Data for processing: Begin

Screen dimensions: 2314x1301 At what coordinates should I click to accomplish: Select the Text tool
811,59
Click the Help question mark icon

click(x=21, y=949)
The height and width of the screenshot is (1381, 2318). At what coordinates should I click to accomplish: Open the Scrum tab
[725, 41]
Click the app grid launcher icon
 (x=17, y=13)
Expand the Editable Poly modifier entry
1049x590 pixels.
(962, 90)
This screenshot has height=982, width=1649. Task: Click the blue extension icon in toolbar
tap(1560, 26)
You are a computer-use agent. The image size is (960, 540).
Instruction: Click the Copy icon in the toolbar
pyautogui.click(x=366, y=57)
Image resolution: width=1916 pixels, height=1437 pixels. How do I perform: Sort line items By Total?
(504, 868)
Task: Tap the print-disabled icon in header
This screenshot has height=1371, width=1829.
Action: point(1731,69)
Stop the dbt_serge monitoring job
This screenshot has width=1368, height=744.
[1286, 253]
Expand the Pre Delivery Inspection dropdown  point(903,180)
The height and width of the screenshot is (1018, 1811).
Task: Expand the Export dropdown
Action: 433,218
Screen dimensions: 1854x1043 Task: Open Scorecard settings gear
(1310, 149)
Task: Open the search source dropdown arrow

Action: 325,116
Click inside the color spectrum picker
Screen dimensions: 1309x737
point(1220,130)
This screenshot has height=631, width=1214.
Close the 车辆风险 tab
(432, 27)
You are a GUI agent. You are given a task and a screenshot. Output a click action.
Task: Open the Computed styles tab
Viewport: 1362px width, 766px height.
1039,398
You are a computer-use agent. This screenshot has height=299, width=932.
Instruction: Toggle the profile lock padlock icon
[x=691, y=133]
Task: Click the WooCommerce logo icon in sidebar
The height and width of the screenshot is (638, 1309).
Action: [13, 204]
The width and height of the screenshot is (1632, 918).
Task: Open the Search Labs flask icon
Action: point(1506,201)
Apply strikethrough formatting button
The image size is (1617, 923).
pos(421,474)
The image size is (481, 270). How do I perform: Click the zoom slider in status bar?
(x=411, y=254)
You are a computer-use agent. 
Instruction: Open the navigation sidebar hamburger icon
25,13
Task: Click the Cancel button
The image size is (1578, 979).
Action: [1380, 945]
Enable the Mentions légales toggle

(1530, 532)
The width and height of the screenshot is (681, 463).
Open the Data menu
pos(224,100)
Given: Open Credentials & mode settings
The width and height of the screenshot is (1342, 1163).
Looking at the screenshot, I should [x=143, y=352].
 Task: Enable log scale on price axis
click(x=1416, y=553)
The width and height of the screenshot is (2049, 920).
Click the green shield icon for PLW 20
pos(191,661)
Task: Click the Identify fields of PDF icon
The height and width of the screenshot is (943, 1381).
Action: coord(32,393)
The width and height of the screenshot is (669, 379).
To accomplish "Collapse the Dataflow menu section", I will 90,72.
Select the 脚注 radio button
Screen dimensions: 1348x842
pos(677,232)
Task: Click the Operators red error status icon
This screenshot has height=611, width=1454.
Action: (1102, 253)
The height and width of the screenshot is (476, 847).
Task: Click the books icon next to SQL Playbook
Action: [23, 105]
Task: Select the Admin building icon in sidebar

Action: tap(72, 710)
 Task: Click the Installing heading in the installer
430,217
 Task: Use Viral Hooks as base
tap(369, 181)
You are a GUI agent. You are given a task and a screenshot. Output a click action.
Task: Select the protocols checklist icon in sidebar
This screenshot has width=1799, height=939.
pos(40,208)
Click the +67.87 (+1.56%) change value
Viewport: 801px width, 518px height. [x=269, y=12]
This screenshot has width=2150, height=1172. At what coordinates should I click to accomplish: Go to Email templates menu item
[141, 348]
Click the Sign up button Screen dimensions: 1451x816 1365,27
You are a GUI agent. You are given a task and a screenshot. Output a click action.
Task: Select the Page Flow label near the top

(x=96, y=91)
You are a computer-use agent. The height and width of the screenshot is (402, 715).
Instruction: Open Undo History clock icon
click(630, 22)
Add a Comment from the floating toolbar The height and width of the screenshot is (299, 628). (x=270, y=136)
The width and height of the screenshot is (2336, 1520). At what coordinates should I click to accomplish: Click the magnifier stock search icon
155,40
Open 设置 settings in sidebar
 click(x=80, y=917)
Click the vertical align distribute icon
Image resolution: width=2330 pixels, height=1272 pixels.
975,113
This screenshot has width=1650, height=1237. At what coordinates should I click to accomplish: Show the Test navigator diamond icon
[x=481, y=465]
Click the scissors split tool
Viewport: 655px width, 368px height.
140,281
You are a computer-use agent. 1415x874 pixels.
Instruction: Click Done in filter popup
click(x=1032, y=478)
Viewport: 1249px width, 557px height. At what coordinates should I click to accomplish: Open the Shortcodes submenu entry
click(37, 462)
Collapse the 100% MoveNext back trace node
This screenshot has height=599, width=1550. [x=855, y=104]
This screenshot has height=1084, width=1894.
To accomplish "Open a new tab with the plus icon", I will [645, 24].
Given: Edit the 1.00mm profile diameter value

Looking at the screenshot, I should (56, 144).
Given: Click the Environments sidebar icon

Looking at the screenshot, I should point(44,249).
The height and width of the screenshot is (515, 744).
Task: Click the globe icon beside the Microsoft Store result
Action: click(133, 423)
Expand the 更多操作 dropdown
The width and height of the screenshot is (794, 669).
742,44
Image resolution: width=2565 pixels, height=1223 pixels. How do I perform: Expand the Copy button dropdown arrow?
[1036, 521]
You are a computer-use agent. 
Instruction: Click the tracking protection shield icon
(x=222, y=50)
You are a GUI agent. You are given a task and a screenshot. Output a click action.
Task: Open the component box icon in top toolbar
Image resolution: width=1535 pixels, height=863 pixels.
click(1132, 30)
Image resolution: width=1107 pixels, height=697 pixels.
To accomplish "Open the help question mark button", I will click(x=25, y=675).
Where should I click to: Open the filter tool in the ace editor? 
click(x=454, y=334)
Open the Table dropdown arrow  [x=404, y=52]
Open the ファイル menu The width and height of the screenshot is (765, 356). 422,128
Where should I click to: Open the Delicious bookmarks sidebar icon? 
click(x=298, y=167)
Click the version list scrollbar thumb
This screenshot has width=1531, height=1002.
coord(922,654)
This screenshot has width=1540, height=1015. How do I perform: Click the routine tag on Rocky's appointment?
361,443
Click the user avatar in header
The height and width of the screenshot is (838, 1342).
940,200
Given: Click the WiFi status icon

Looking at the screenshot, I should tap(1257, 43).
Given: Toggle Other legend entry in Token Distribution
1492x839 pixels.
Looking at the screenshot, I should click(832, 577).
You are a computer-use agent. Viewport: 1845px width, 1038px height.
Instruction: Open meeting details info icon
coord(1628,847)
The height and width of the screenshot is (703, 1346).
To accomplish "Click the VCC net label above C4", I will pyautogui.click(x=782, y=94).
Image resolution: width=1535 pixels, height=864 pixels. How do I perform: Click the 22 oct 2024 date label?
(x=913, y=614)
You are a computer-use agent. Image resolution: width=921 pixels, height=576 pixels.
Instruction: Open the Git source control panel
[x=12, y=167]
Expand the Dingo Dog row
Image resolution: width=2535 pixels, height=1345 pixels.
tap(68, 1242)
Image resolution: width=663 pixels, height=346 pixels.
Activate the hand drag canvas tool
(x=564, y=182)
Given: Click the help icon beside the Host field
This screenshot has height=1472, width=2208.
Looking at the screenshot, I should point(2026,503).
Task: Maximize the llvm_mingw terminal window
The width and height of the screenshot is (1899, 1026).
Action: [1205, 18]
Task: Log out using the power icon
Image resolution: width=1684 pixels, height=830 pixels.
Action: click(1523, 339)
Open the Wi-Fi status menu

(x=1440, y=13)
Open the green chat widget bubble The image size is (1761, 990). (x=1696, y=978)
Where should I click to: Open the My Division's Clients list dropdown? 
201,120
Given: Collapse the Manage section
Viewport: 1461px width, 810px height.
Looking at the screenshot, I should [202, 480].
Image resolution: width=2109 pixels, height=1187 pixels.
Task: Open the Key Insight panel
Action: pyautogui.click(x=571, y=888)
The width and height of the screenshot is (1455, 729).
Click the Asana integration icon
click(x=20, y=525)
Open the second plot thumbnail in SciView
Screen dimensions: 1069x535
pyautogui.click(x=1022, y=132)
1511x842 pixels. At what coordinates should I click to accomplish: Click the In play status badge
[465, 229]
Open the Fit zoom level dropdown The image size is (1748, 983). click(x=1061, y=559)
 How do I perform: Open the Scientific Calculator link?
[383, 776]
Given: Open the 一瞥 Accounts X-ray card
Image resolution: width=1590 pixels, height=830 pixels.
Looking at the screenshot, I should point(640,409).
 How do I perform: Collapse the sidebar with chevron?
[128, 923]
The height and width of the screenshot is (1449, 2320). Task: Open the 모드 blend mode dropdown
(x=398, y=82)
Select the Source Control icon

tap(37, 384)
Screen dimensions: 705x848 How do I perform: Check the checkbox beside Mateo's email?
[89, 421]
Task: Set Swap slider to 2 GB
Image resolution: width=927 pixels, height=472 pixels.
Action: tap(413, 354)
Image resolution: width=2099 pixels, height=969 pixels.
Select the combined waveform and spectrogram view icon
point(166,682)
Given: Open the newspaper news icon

Data for processing: End

(Your instructions) With the line containing "Screen dimensions: 705x848" as the first and the last line above as the final one, copy those lines exactly and no others.

(Problem solution)
Screen dimensions: 705x848 How do I perform: Check the checkbox beside Mateo's email?
[89, 421]
Task: Set Swap slider to 2 GB
Image resolution: width=927 pixels, height=472 pixels.
Action: tap(413, 354)
Image resolution: width=2099 pixels, height=969 pixels.
Select the combined waveform and spectrogram view icon
point(166,682)
Given: Open the newspaper news icon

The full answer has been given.